So says Rep. K. Michael Conaway (R‑Tex.) of President Bush in Sunday’s Washington Post.


Conaway, a “longtime friend who once worked for Bush,” meant this as a compliment, and it is — to a point. Even though I am a historian, I am willing to put the study of history into perspective. Sticking with the metaphor, I don’t drive down the highway with tape over my windshield. When you’re moving forward, you need to keep your eyes on the road.


But my driving instructor also told me to at least glance in that rearview mirror from time to time. And it is the president’s unwillingness to ask hard questions about his past decisions that so undermines his ability to fashion effective policy.
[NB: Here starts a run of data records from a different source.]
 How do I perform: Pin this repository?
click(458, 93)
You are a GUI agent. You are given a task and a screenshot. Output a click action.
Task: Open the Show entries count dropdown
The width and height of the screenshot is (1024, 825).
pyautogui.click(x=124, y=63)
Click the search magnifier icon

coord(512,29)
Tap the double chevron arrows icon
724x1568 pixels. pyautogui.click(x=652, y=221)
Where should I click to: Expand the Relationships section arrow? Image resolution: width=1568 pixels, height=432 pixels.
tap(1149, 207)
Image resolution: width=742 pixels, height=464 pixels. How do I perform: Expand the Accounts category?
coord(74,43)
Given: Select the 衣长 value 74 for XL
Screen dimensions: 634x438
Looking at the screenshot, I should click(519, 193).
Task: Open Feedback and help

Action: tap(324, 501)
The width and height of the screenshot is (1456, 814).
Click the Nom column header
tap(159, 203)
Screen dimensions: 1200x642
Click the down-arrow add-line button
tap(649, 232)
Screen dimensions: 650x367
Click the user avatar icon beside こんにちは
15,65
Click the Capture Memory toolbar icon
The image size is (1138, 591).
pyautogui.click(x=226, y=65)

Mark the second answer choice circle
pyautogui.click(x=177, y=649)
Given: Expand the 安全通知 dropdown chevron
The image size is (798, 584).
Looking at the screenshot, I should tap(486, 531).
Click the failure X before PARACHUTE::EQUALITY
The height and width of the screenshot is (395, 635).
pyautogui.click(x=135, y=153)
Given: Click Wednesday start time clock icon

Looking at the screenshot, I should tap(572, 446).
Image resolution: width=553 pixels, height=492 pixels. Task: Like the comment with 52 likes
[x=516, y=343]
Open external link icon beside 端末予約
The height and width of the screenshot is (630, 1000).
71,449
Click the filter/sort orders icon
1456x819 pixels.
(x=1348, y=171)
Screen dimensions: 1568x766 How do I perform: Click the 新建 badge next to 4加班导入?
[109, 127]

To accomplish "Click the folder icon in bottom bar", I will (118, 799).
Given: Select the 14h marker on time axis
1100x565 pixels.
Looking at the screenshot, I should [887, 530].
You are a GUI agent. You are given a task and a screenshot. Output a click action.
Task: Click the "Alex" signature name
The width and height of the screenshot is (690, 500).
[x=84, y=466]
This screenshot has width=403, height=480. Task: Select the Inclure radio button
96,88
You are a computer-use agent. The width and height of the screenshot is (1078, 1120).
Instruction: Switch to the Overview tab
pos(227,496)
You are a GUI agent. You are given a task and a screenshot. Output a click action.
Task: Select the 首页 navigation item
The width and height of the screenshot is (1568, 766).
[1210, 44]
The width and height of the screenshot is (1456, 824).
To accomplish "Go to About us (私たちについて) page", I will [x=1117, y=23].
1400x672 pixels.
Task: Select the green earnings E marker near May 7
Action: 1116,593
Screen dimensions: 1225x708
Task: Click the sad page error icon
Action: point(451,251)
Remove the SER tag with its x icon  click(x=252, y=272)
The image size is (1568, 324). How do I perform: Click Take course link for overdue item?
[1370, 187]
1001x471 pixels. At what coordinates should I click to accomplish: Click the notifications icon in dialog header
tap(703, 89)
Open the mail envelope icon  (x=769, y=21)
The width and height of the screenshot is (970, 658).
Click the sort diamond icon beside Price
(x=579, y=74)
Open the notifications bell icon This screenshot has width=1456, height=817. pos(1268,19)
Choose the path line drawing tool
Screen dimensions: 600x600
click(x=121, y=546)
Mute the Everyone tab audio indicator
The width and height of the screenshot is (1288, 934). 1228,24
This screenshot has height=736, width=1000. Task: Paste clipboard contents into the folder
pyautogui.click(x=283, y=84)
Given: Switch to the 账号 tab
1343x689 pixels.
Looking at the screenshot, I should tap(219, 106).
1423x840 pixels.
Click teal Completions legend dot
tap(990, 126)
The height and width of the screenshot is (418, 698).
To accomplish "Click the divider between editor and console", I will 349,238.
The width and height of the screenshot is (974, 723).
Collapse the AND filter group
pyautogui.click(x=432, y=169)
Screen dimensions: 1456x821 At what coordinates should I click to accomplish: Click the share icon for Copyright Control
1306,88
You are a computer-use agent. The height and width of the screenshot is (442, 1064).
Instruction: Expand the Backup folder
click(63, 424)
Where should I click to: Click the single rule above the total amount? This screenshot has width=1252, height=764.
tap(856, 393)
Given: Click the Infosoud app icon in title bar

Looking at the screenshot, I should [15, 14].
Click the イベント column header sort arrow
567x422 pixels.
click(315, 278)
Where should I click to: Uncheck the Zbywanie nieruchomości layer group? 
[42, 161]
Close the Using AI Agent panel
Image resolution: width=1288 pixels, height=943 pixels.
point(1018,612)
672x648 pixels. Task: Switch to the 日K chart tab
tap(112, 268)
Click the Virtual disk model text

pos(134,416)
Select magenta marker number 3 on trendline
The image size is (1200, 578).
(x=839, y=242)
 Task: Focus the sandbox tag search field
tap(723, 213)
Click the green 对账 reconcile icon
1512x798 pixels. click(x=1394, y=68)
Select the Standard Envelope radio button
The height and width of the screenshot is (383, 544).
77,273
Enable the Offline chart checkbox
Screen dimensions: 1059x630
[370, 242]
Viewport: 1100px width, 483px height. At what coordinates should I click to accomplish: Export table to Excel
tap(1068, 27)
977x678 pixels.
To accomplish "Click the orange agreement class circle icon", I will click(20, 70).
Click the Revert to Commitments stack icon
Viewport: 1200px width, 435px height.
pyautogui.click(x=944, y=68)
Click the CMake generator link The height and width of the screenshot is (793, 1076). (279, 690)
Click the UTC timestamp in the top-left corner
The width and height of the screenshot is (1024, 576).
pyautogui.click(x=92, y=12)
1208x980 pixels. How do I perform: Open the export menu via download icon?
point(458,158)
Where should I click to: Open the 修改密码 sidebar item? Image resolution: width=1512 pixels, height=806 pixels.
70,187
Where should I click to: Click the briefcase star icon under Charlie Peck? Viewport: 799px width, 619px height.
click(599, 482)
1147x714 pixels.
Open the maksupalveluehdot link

This story hearkens back to a widely-cited article by Ron Suskind, published just before the 2004 election, and particularly to a quote maddeningly attributed to a “senior adviser” to Bush. Suskind writes:

The aide said that guys like me were ”in what we call the reality-based community,” which he defined as people who ”believe that solutions emerge from your judicious study of discernible reality.” I nodded and murmured something about enlightenment principles and empiricism. He cut me off. ”That’s not the way the world really works anymore,” he continued. ”We’re an empire now, and when we act, we create our own reality. And while you’re studying that reality — judiciously, as you will — we’ll act again, creating other new realities, which you can study too, and that’s how things will sort out. We’re history’s actors … and you, all of you, will be left to just study what we do.”

George W. Bush will leave office on January 20, 2009. He’ll be creating his own reality for 567 more days. And there doesn’t appear to be anything that anyone, particularly those of us who “study…how things will sort out,” can do about it.